Было уже совсем темно. Снег перестал падать, и небо прояснилось. Каждый турист знает, что ясная ночь всегда холодная. Снег начал скрипеть под моими ботинками и босыми ногами священника.

— Ты хочешь сказать, что пересек Татры в одиночку? Босиком? В такую погоду?

Из-за облаков показалась полная луна, и на его лице я увидел то выражение, с которым сам смотрел на толстых автолюбителей.

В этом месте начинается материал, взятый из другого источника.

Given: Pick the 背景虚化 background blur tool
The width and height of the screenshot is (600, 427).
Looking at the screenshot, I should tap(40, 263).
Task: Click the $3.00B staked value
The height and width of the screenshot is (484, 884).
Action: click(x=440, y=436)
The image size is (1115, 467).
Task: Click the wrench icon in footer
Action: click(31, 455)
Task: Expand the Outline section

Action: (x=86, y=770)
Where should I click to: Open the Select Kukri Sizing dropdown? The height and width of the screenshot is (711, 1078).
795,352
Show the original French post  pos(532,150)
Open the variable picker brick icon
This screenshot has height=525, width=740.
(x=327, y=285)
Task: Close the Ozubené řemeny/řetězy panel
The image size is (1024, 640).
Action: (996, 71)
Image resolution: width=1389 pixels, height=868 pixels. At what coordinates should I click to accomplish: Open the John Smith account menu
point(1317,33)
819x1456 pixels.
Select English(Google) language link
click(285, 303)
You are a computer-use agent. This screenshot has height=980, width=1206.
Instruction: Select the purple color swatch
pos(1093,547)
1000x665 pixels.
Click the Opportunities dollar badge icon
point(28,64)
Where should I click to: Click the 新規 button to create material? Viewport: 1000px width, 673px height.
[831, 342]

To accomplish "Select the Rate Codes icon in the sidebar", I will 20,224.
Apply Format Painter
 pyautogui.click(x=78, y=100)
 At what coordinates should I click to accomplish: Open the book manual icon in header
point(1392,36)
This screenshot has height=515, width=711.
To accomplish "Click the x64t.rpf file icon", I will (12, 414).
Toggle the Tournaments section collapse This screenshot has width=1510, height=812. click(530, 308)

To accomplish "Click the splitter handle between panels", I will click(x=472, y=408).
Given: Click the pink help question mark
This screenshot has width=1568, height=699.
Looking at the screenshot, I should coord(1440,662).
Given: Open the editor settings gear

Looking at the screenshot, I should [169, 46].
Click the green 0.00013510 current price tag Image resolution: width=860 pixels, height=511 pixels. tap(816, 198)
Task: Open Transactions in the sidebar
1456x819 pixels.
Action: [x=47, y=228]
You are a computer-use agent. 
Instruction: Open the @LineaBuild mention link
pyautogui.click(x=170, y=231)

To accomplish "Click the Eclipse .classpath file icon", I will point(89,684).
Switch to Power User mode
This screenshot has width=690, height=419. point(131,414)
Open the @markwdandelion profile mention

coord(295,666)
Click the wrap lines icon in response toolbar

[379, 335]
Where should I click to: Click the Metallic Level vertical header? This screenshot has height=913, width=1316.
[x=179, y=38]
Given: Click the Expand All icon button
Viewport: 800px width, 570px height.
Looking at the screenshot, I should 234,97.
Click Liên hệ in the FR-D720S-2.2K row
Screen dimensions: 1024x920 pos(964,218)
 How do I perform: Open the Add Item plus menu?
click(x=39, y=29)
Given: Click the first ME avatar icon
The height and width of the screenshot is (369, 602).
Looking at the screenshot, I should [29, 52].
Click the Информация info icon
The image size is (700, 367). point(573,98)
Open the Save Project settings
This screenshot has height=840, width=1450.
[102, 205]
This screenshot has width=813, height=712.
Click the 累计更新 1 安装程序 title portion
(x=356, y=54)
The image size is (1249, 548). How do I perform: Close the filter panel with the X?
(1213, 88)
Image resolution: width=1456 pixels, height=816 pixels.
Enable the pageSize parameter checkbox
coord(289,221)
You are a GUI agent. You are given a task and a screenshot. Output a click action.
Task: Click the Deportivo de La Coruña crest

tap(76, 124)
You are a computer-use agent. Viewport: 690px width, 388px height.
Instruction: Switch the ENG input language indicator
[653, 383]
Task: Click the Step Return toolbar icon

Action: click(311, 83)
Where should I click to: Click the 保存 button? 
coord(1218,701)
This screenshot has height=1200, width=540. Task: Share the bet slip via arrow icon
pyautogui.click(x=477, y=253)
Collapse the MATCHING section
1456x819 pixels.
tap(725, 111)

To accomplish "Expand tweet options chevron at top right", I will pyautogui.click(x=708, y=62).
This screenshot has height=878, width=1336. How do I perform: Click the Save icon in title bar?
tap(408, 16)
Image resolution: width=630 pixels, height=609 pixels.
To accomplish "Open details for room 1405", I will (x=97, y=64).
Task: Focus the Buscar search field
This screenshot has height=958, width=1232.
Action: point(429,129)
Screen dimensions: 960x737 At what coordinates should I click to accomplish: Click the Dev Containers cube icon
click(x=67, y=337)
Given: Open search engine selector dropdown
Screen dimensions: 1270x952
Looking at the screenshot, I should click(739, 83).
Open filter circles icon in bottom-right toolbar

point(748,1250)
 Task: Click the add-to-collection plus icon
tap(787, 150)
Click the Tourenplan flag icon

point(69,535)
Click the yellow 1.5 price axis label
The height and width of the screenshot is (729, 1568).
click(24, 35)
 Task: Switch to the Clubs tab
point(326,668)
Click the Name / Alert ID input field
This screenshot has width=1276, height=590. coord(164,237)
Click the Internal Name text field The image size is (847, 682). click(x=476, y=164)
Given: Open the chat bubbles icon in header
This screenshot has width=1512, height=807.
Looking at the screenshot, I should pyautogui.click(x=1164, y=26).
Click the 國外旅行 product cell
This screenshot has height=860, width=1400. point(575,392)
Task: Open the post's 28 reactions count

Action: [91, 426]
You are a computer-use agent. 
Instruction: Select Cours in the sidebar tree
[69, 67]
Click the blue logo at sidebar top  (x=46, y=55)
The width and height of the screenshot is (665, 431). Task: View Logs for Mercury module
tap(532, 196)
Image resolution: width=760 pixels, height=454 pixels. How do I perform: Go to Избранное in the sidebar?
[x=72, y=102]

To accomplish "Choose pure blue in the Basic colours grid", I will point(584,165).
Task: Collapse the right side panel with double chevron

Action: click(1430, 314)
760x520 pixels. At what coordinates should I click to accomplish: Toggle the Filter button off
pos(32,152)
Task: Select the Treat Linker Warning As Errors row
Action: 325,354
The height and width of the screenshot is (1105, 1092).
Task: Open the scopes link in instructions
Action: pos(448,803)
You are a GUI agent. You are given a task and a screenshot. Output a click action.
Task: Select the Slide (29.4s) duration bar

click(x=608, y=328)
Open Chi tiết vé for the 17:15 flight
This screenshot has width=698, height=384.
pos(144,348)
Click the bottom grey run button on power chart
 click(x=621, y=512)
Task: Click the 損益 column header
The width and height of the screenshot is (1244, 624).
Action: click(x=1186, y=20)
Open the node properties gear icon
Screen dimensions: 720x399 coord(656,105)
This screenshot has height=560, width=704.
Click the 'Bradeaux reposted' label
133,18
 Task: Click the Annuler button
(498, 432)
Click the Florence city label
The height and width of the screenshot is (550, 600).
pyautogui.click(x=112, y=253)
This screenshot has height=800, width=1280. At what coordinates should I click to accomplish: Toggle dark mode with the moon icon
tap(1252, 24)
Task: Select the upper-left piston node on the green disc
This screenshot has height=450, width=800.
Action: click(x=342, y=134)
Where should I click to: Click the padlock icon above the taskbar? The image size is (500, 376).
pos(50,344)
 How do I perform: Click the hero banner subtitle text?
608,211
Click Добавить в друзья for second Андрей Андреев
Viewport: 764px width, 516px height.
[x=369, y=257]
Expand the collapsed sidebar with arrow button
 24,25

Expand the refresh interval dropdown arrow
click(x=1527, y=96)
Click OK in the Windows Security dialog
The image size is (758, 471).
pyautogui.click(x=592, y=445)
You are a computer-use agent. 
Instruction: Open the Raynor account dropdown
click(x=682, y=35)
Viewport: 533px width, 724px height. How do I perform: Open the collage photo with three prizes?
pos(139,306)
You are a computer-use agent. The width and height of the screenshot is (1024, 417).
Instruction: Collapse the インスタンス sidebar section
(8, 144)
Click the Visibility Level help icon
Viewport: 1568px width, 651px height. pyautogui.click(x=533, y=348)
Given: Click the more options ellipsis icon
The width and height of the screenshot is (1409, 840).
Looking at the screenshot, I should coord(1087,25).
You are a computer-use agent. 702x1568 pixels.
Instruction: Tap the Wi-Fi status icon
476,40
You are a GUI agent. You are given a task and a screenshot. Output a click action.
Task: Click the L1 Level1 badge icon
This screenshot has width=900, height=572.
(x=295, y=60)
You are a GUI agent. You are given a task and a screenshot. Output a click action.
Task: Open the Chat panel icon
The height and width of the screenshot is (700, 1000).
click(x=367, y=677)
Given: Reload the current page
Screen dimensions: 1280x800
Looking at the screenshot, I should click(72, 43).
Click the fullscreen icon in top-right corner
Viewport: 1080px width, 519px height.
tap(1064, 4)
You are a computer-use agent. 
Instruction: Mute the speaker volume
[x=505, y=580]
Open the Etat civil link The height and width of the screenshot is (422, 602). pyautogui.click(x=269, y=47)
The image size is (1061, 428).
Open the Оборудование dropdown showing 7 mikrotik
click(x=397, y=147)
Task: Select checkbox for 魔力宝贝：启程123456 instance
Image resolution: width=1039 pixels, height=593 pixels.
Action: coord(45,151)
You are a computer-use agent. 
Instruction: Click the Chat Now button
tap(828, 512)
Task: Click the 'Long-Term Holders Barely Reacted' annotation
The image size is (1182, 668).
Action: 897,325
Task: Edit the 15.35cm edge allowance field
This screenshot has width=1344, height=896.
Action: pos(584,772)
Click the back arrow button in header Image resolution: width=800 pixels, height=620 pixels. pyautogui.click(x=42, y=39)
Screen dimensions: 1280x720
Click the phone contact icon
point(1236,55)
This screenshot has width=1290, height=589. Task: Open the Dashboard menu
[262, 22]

Но он сказал лишь:

— Видишь ли, Бог дает нам свет, а значит, и надежду. Мы пойдем дальше.

Я скатал и упаковал спальный мешок еще днем, когда мы покинули привал, и, все время догоняя этого коротышку, отлично согревался. Но сейчас я начинал замерзать.

— Отец, я собираюсь разрезать спальный мешок — то, что ты назвал моим «одеянием». Одну половину я дам тебе.

— Не порти свои вещи, сын мой, и не надо останавливаться, чтобы распаковывать накидку. Мы скоро найдем укрытие — по запаху чую.

Я не чувствовал никакого запаха, кроме снега и сосен.